Exercise requirements: Every record below is to be restated word for word.

Entries provided:
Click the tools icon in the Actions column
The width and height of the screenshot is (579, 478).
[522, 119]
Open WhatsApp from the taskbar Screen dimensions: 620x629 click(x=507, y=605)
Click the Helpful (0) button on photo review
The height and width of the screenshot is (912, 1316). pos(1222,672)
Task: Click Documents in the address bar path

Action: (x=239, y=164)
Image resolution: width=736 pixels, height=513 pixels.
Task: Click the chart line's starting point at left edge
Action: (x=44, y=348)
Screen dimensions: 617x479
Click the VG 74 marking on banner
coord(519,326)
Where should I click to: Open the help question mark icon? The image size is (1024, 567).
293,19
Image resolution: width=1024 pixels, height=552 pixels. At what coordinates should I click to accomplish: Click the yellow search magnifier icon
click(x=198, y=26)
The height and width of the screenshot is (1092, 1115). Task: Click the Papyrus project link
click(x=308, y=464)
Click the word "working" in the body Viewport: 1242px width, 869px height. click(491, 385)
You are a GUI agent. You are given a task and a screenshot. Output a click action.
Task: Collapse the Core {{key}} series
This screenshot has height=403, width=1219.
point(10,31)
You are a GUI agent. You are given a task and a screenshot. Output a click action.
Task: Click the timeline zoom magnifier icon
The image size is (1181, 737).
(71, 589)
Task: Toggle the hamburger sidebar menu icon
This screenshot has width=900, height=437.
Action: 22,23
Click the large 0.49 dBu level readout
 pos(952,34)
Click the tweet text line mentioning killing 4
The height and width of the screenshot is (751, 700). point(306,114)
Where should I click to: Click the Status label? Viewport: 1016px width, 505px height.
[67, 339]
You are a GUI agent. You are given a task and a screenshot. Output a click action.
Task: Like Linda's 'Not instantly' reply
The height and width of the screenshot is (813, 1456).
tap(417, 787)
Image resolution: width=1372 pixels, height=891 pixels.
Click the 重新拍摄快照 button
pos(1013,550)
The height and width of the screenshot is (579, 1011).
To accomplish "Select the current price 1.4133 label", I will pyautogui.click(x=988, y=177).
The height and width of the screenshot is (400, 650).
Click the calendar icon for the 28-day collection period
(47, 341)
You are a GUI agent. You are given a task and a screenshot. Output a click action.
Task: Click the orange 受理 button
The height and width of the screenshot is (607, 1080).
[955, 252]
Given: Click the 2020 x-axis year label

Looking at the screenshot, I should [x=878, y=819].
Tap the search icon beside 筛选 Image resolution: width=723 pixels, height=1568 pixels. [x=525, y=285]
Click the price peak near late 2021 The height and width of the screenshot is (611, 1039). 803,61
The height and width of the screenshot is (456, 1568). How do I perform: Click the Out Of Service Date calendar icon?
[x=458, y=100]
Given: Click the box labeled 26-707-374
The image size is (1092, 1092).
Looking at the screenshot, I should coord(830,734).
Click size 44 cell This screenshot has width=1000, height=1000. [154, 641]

Answer to this task:
Click the tools icon in the Actions column
The width and height of the screenshot is (579, 478).
[522, 119]
Open WhatsApp from the taskbar Screen dimensions: 620x629 click(x=507, y=605)
Click the Helpful (0) button on photo review
The height and width of the screenshot is (912, 1316). pos(1222,672)
Task: Click Documents in the address bar path

Action: (x=239, y=164)
Image resolution: width=736 pixels, height=513 pixels.
Task: Click the chart line's starting point at left edge
Action: (x=44, y=348)
Screen dimensions: 617x479
Click the VG 74 marking on banner
coord(519,326)
Where should I click to: Open the help question mark icon? The image size is (1024, 567).
293,19
Image resolution: width=1024 pixels, height=552 pixels. At what coordinates should I click to accomplish: Click the yellow search magnifier icon
click(x=198, y=26)
The height and width of the screenshot is (1092, 1115). Task: Click the Papyrus project link
click(x=308, y=464)
Click the word "working" in the body Viewport: 1242px width, 869px height. click(491, 385)
You are a GUI agent. You are given a task and a screenshot. Output a click action.
Task: Collapse the Core {{key}} series
This screenshot has height=403, width=1219.
point(10,31)
You are a GUI agent. You are given a task and a screenshot. Output a click action.
Task: Click the timeline zoom magnifier icon
The image size is (1181, 737).
(71, 589)
Task: Toggle the hamburger sidebar menu icon
This screenshot has width=900, height=437.
Action: 22,23
Click the large 0.49 dBu level readout
 pos(952,34)
Click the tweet text line mentioning killing 4
The height and width of the screenshot is (751, 700). point(306,114)
Where should I click to: Click the Status label? Viewport: 1016px width, 505px height.
[67, 339]
You are a GUI agent. You are given a task and a screenshot. Output a click action.
Task: Like Linda's 'Not instantly' reply
The height and width of the screenshot is (813, 1456).
tap(417, 787)
Image resolution: width=1372 pixels, height=891 pixels.
Click the 重新拍摄快照 button
pos(1013,550)
The height and width of the screenshot is (579, 1011).
To accomplish "Select the current price 1.4133 label", I will pyautogui.click(x=988, y=177).
The height and width of the screenshot is (400, 650).
Click the calendar icon for the 28-day collection period
(47, 341)
You are a GUI agent. You are given a task and a screenshot. Output a click action.
Task: Click the orange 受理 button
The height and width of the screenshot is (607, 1080).
[955, 252]
Given: Click the 2020 x-axis year label

Looking at the screenshot, I should [x=878, y=819].
Tap the search icon beside 筛选 Image resolution: width=723 pixels, height=1568 pixels. [x=525, y=285]
Click the price peak near late 2021 The height and width of the screenshot is (611, 1039). 803,61
The height and width of the screenshot is (456, 1568). How do I perform: Click the Out Of Service Date calendar icon?
[x=458, y=100]
Given: Click the box labeled 26-707-374
The image size is (1092, 1092).
Looking at the screenshot, I should coord(830,734).
Click size 44 cell This screenshot has width=1000, height=1000. [154, 641]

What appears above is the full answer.